10 Responses to Zopflinator

  1. Cloning and getting Zopfli to build on my Macbook Air only took a minute or two, which was nice. I was curious about potential savings as well, I ran the exact same test with the jQuery that you did – http://josephscott.org/archives/2013/03/zopfli-compression/

    You mentioned that running Zopfli seemed instantaneous, my tests on a Macbook Air ( i7, 2GHz ) took over 16 seconds. Were you running “zopfli –i1000”?

  2. I think there is a lot more scope for reducing bandwidth in smart site architecture than in throwing hardware at the problem.

    Using this site as a (petty) example:

    This page is 15211 bytes, and standard gzip makes it 5943 bytes.

    I edited the page to extract a HTML document that contains only the unique content, and ignores the content of the page that is common to every page in your blog.

    This page was 9254 bytes, which compresses to 3972 bytes.

    So every page in your blog has about 2KB gzipped of shared content.

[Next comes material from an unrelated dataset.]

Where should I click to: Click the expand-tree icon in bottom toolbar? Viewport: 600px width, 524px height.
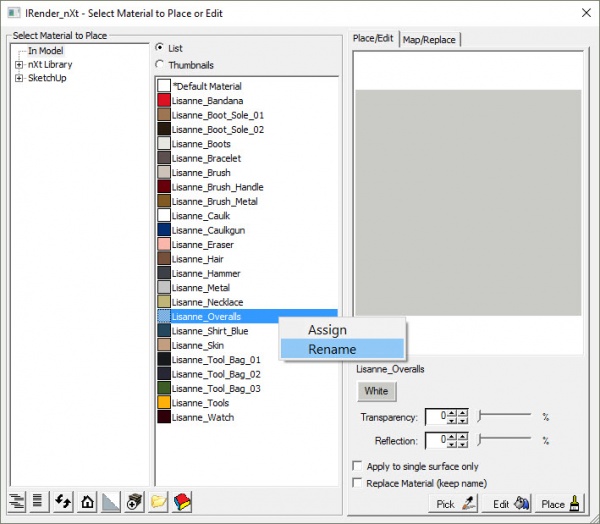coord(16,502)
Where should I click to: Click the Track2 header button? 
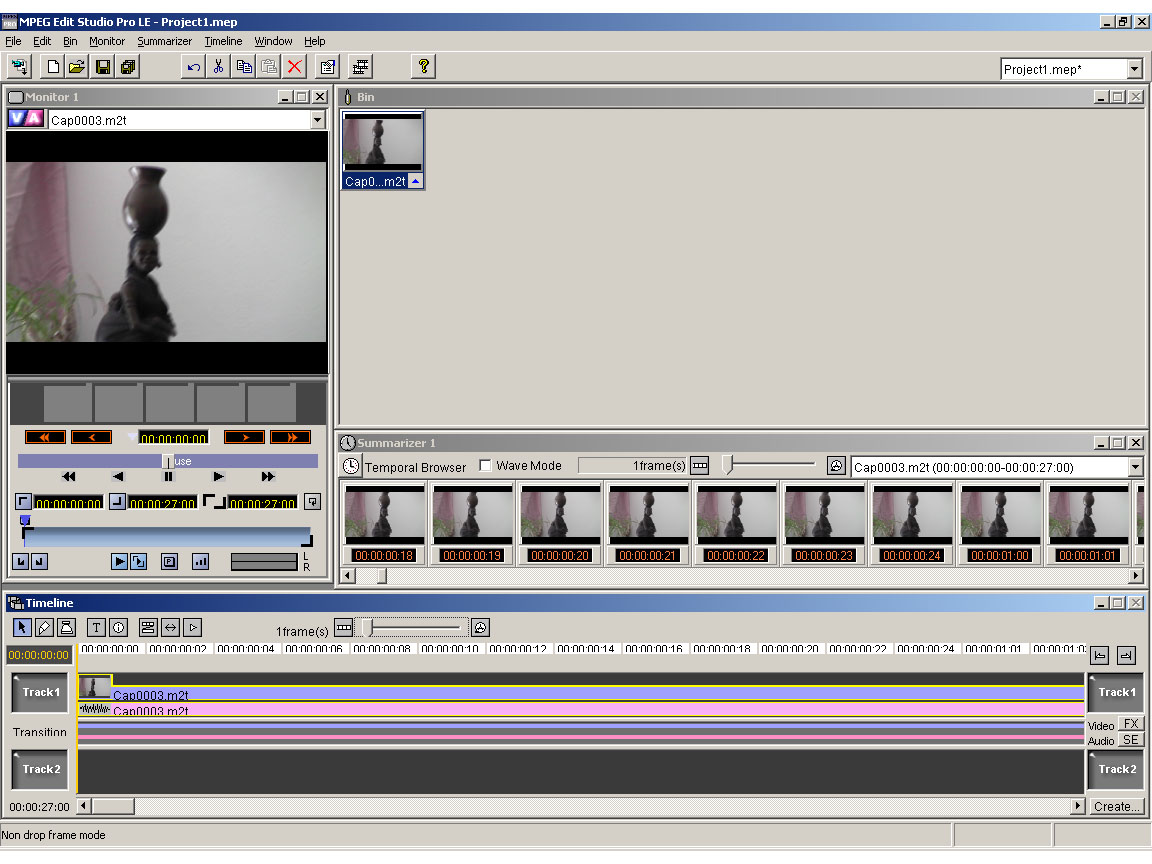tap(41, 769)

If I visit 5 pages on your blog then I download that shared content every time, so 8KB gzipped of unnecessary download. This duplicated content could be loaded with AJAX and cached on the first page visit, so it would actually improve load times slightly. (I understand this is petty for your site, but for some sites it is a lot more than this.)

    Soon you will have comments on this page which everyone will download whether they are going to read them or not.
    In the page markup you could provide a link to the comments, and then use AJAX to load in the comments when someone wants them. (Again, petty on this site, but on some sites it adds up).

  3. “Previously I mentioned that Zopfli has compression times that are “2 to 3 orders of magnitude more than zlib at maximum quality”.”

    Still feels like a relevant comparison would be against mod_deflate with

    DeflateCompressionLevel 9

    Turning this on consumes noticeably less CPU than zopfli (like you say, 2-3 orders of magnitudes). Not saying zopfli isn’t a good idea, but there’s really no reason not to set mod_deflate to 9 IMO.


    — Leif

  4. Joseph: I was running on my web server with no options.

    Sean: More complex than fits in comments. Loading templates dynamically disables browser lookahead parser. UX features of which content users want, making them wait, etc etc. Good to think about, no single easy solution.

    Leif: I know some big sites that disable compression when load is too high, so I assume it does affect availability, and increasing compression level would do so even more. I agree it would be interesting to compare, but I still value current defaults more.

  5. It would make even more sense if you also compared it against the two other other Deflate engines that where mentioned in the PDF (from 7-Zip and KZIP) since these two already perform a bit better than Zlib.
    And here are claims that Zopfli output could still be further reduced by another tool:

  6. You mention that it would be “interesting and easy” to see whether content was being compressed at with the default settings? Is this something that the HTTP archive tracks? How could this be implemented (short of recompressing the original at every level and comparing the output)?

  7. Aline: Thanks for the pointers.

    Eric: To determine if web servers are using the “default” settings I would just compare the origin server’s compressed size to the one from my server (presumably the “default”). It’s more complicated than that (Apache vs IIS vs X, is my server the default, etc). This isn’t a default metric in the HTTP Archive, but would be a good one-off analysis for a performance researcher to conduct.

  8. Hi!

    I really like your tool, but when i tried one of my js it says: Unable to determine Content-Type for “https://[sanitize].js”.
    There was an error.

  9. Gabor: Zopflinator looks for the Content-Type response header. If that’s not present then the URL isn’t tested.

  10. Of course, anyone using Zopfli out-of-band has to configure their server to use these pre-generated files for compressed responses. So far I haven’t seen examples of how to do this.